Do you think it's should be the carpenter's job or should it be left to the painter or wood finisher?
If it will be painted...I let the painter do it. If it will be stained....I let the painter do it.
I already trust my painter....do you.
That should be the question.
I always caulk my trim to the wall or ceiling if it is to be painted. It makes the job look much better when you have a wavy wall. Usually let the painter finish up after things have settled a bit.
The painter always tells me which caulk they will be using, or supplies me with it. Always check the dates on your caulk also, the big box stores have some pretty out of date stuff sometimes.
This can have a problem later with adhesion.
I am a wood worker, not a painter. I tend to let the professionals be responsible for their part of the job. I would not want to be responsible for the finish if there is a problem. I once had a guy use silicone caulk for paint-able finish..:eek: ..any questions.
We let him go when he searched the trailer for the board stretcher.;) You know...the red one with the pulley.:)
Let the painter do it so it's done right. I do all my own finishing work and painting and even if the home owner is going to paint I still do my own filling and caulking but in most new homes around here the painter takes care of it.
Educator wins the prize (if there was one :p ). It should be decided between the carpenter and the contractee, and written into the contract.
If the wood is to be stained and varnished, the finisher most likely has his own method and preferred material. I, for instance, get all but the last coat of varnish on before using wax sticks to fill the nail holes. I've also used spackle before sanding and staining. Unlike most wood putties (despite their claims), spackle really does stain just like wood!
If the wood is to be painted it's more a matter of distribution of labor - i.e. who gets paid to do it. Whether the painter or the carpenter agrees to fill the nail holes, it should be agreed upon in the contract and priced accordingly.
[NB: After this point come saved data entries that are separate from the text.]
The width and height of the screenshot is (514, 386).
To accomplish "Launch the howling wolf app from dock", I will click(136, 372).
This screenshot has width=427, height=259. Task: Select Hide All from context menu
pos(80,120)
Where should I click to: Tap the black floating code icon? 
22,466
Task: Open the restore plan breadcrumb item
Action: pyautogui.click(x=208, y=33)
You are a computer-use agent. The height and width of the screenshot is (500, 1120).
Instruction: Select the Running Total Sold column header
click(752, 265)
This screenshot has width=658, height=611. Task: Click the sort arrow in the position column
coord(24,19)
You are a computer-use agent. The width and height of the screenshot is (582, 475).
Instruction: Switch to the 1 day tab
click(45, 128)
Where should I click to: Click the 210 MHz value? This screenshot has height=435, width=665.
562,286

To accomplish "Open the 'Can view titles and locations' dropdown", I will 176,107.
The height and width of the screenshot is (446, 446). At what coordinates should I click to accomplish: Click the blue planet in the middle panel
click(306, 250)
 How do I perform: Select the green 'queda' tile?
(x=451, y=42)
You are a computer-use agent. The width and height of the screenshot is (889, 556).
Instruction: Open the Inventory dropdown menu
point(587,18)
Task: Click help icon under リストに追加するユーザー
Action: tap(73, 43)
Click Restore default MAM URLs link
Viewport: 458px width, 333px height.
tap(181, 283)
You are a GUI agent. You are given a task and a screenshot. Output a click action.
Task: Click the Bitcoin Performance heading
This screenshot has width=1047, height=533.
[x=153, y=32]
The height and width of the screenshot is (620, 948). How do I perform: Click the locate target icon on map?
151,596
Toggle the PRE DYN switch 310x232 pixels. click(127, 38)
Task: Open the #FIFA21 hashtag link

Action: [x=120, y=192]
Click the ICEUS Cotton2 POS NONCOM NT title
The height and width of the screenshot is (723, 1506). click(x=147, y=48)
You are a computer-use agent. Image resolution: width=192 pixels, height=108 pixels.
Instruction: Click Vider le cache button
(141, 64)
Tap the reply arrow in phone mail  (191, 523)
After all, it does take time to fill all those little nail holes.
As for making sure all the nails are properly set, any good carpenter should make sure every nail is at least 1/16" below the surface, like I always do. ;)
Carpenters shouldn't paint, painters shouldn't do carpentry.
My experience is mostly in high end construction in the Midwest. Maybe it's different depending on the location, but generally, the carpenter is making a good deal more per hour than a painter. This axom holds true for the apprentices and laborers who would be given this work on a job site. The more skilled labor should be devoted to tasks that promote profitability, especially in today's competetive marketplace.
I can already hear all of the decorators nationwide complaining that I just called their profession unskilled, so let me clarify. I know full well the gambit of knowledge that is required for fine finishes. If a decorator is skilled in, say, faux finishes or wall paper application, chances are his/her boss will not set him to filling nail holes, sanding, stripping, or other labor intensive task that doesn't require a vast amount of experience to be done well.
Furthermore, on natural wood finishes, good decorators will first stain the wood, then fill the holes with a putty that matches the color, not hope that whatever putty he uses will stain the same as the wood, and then apply the varnish. This work then clearly falls within the realm of the painter as no carpenter should accept the liability of damaging the finish already applied to the wood.
Any carpenter should realize the importance of a good decorator on his site. They have been enhancing the appearance of our workmanship for centuries. It just so happens that filling nail holes falls squarely in the category of a fine FINISH. A carpenter shouldn't apply finishes anymore than a painter should do carpentry.